The internal mind battle continued. Luckily I couldn’t be arsed to take my lard Arse to the shop to buy real Pepsi. So I managed to stick with the diet and effectively stay on plan.

So to distract myself, I actually asked Charlotte about coming to the gym. So here I am sat on the mat waiting on her to finish up (I’m beat now I’ve done my workout lol). I’m feeling very proud of myself. I actually completed day 1 of the NHS couch to 5km. Day 1 being 5mins brisk walk to begin followed by 1min run, 1.5min walk for a total of 20mins workout. And I can actually say that although I did feel the 1min run sections…. I actually didn’t struggle to much. I feel I completed it fairly comfortably, which considering I’ve not run in god knows how many months… I was rather impressed. I Then followed this with some sit ups, leg raisers, squats and lunges. So all in all not a bad workout! Oh and a 30second plank! (Feeling a little happy with that one) … First proper workout in absolute months. And feeling better now! Inside and out (not sure I’ll be saying the same tomorrow when the aches kick in 🤣🤣)

So that’s it, not much else to say today! Roll on tomorrow and let’s Hope the path of “plan” remains in place!

So thanks for popping by. Catch you later 💕💕

Positive post for a change……well mostly 🤣🤣

Today has been a good day. Mostly a good day anyway. After losing 1lb With slimming world over the past week… although I’m pretty sure that’s just from not having jeans on and wearing 3/4 length jeans instead 🤣 because I didn’t really stick to plan at all well last week. Was a very mix and match week. So effectively a write off. But that 1lb has given me a little nudge and today I have been on top of it. Stayed in control and feel good about it.

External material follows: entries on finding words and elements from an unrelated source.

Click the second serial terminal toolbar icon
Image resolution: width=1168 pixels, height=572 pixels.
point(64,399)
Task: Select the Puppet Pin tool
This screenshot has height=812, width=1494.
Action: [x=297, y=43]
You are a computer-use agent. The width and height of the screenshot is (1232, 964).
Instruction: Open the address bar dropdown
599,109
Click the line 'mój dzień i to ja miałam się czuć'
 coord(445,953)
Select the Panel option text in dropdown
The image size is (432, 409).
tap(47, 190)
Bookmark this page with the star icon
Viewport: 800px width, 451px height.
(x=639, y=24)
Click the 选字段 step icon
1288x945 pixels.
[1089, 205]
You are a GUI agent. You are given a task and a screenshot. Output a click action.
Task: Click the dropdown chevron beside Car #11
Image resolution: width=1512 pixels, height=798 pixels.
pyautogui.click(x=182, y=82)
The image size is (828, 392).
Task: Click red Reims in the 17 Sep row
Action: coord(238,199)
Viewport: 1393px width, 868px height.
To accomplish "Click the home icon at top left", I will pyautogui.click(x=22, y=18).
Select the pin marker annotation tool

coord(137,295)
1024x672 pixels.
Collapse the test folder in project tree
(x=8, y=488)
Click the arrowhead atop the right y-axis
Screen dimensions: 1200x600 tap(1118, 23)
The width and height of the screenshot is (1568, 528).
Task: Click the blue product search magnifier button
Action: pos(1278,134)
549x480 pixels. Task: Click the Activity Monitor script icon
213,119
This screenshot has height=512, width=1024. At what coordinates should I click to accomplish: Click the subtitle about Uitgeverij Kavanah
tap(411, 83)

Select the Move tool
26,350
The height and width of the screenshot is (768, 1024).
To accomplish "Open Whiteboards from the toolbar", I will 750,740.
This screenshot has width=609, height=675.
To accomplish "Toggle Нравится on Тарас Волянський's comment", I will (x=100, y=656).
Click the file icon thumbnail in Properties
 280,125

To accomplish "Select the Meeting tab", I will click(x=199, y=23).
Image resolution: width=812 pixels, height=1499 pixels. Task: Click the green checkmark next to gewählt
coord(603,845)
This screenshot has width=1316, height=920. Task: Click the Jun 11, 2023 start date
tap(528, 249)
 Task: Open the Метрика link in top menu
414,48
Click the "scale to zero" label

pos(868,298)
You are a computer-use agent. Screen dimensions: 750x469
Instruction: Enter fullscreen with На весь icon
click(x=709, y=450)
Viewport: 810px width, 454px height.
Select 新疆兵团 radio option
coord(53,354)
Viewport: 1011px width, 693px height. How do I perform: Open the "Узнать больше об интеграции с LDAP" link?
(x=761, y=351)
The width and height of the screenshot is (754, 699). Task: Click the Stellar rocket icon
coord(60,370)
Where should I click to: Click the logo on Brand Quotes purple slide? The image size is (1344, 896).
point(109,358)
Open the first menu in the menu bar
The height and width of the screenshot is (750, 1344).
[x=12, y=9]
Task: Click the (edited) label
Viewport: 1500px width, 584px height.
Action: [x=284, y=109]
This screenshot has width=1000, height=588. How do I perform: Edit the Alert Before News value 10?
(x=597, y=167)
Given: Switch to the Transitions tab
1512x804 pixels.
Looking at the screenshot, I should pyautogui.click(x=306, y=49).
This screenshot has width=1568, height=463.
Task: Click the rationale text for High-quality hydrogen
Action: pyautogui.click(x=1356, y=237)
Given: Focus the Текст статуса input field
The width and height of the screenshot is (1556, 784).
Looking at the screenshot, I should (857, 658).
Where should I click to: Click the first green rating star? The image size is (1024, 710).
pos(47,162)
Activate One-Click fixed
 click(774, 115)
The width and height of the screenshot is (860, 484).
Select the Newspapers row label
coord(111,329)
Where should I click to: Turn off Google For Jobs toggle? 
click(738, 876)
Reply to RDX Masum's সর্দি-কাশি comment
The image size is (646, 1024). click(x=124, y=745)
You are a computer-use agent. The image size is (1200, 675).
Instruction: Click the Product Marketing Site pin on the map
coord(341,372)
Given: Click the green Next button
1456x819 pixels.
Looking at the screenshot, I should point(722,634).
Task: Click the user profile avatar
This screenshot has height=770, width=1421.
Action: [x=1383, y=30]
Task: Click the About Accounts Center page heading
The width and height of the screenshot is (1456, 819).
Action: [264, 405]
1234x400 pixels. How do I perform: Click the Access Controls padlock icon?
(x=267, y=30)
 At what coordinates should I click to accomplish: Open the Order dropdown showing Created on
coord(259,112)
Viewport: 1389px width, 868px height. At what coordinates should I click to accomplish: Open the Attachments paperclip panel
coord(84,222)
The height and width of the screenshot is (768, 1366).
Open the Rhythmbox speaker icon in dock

So breakfast consisted of a cheese and vegetable omelette (peppers and onion) alongside lean and light sausages from Asda and 3 rashes bacon, all fat removed. so a nice 1.5syns for brekkie.

Still feeling positive and focused I tried a new recipe for dinner, from the book I got from SW this week. The cheeseburger pasta bake. A little alteration as I don’t like “full on” tomatoes. But otherwise all good. Tasted great and plenty left over for tomorrow. Also had some excess mince from the pack as was a 750g pack, so cooked up a batch of “dirty rice” so that I have that as a go to tomorrow/day after as well. For the pasta bake I also added extra extra cheese but still only 2 syns per portion.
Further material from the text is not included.